# a space $\mathnormal{X}$ is Hausdorff if and only if $\Delta(X)$ is closed

###### Theorem.

A space $X$ is Hausdorff if and only if

 $\{(x,x)\in X\times X\mid x\in X\}$

is closed in $X\times X$ under the product topology.

###### Proof.

First, some preliminaries: Recall that the diagonal map $\Delta\colon\thinspace X\to X\times X$ is defined as $x\lx@stackrel{{\scriptstyle\Delta}}{{\longmapsto}}(x,x)$. Also recall that in a topology generated by a basis (like the product topology), a set $Y$ is open if and only if, for every point $y\in Y$, there’s a basis element $B$ with $y\in B\subset Y$. Basis elements for $X\times X$ have the form $U\times V$ where $U,V$ are open sets in $X$.

Now, suppose that $X$ is Hausdorff. We’d like to show its image under $\Delta$ is closed. We can do that by showing that its complement $\Delta(X)^{c}$ is open. $\Delta(X)$ consists of points with equal coordinates, so $\Delta(X)^{c}$ consists of points $(x,y)$ with $x$ and $y$ distinct.

For any $(x,y)\in\Delta(X)^{c}$, the Hausdorff condition gives us disjoint open $U,V\subset X$ with $x\in U,y\in V$. Then $U\times V$ is a basis element containing $(x,y)$. $U$ and $V$ have no points in common, so $U\times V$ contains nothing in the image of the diagonal map: $U\times V$ is contained in $\Delta(X)^{c}$. So $\Delta(X)^{c}$ is open, making $\Delta(X)$ closed.

◇ ◇ ◇ ◇

▶ Problem 1: In the Hausdorff diagonal theorem text, what form do basis elements for X × X have?
▶ Problem 2: In the Hausdorff diagonal theorem text, rewrite the part that opens with the words containing "A space $X$" and closes with "sets in $X$.", replacing "preliminaries" with "groundwork".
▶ Problem 3:
Do the following statements agree with the Hausdorff diagonal theorem text? Answer yes or no for each, and quote the words of the text that decide it.
(a) The proof shows that the image of the diagonal map is closed by showing that its complement is open.
(b) The product topology is given as an example of a topology generated by a basis.
(c) The Hausdorff condition provides open sets U and V that share a point.

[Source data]

◇ ◇ ◇ ◇

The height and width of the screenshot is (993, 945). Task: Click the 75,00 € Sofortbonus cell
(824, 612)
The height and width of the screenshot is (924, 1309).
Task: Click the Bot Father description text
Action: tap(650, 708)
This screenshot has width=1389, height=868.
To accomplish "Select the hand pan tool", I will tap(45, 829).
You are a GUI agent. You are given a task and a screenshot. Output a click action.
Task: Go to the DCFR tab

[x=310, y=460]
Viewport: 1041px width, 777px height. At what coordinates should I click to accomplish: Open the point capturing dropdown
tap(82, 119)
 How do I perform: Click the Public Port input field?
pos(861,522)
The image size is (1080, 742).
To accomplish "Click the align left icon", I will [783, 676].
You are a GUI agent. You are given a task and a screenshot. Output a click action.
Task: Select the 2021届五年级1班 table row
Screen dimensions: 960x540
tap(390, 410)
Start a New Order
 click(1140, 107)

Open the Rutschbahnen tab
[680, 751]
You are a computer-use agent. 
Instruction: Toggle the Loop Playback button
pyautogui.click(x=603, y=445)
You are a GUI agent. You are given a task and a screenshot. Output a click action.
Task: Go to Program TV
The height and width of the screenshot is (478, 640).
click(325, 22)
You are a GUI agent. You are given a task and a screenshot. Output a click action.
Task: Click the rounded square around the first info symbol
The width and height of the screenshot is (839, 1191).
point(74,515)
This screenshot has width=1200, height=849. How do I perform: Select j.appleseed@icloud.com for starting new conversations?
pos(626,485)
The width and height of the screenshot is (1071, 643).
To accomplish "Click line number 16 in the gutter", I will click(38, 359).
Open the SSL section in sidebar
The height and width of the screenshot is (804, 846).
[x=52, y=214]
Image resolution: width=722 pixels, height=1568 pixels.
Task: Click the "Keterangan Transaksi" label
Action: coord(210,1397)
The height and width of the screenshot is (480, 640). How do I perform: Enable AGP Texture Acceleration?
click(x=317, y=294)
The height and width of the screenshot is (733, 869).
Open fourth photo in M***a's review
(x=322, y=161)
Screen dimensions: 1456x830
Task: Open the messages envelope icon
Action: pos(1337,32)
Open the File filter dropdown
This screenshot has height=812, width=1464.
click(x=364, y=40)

◇ ◇ ◇ ◇

▶ Worked answer 1: They have the form U × V, where U and V are open sets in X.

▶ Worked answer 2:
A space $X$ is Hausdorff if and only if

 $\{(x,x)\in X\times X\mid x\in X\}$

is closed in $X\times X$ under the product topology.

###### Proof.

First, some groundwork: Recall that the diagonal map $\Delta\colon\thinspace X\to X\times X$ is defined as $x\lx@stackrel{{\scriptstyle\Delta}}{{\longmapsto}}(x,x)$. Also recall that in a topology generated by a basis (like the product topology), a set $Y$ is open if and only if, for every point $y\in Y$, there’s a basis element $B$ with $y\in B\subset Y$. Basis elements for $X\times X$ have the form $U\times V$ where $U,V$ are open sets in $X$.

▶ Worked answer 3:
(a) Yes: "We can do that by showing that its complement $\Delta(X)^{c}$ is open."
(b) Yes: "in a topology generated by a basis (like the product topology)"
(c) No: "the Hausdorff condition gives us disjoint open $U,V\subset X$"